South Korea will implement a 20% tax on Bitcoin and cryptocurrency profits starting January 1, 2022. The nation’s Ministry of Economic and Finance announced that profits made from trading and holding cryptocurrencies would be subject to the tax, reported the Korean Herald on Monday. The 20% crypto tax will be triggered when profits made from cryptocurrencies exceed 2.5 million won, or roughly $2,300. Gains made up to this point will be tax-exempt.
South Korea previously aimed to levy the tax starting in 2020.
South Korea previously aimed to levy the tax starting in 2020, but pushback from cryptocurrency enthusiasts and lobbyists saw the government delay implementing the tax several times. The South Korean regime previously floated a 2022 start date. However, that date was then delayed until 2023, as reported earlier. Following South Korea’s recognition of Bitcoin as a financial asset, bitcoin and other cryptocurrencies will no longer be classed as tax-free hobbies. The new date for crypto tax has been set back to 2021. Cryptocurrencies received as part of an inheritance or those received as gifts will also be taxed under the new law.

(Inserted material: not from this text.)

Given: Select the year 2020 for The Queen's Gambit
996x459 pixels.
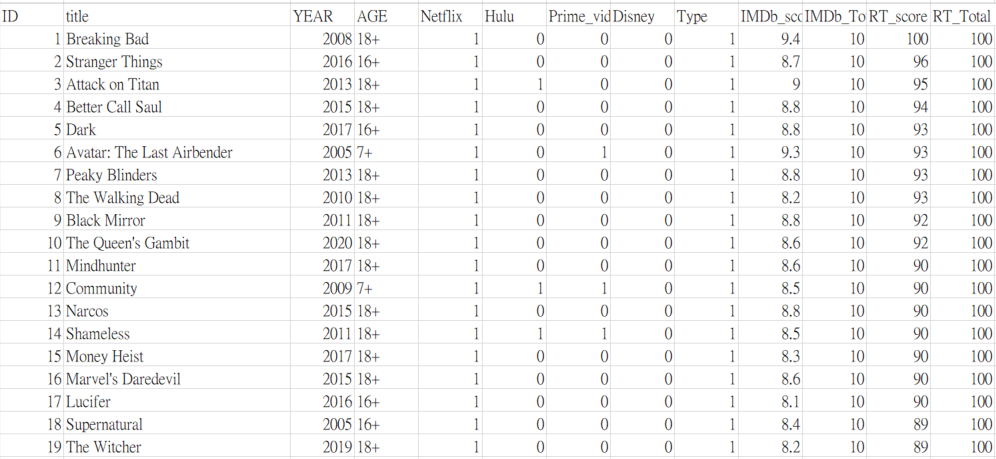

Crypto regulations begin to tighten up as the industry gains mainstream exposure.
Regulators worldwide have shown concern over growing cryptocurrency usage as bitcoin continues to gain new all-time-highs. Bitcoin has surged massively this year as it continues to witness growing institutional interest. As reported earlier, crypto exchanges in Hong Kong are on tenterhooks as they await the outcome of a proposal by the city’s government to ban retail investors from trading in the city. The city’s Financial Services and the Treasury Bureau published the proposal to limit trading in cryptocurrencies to professional investors back in November last year.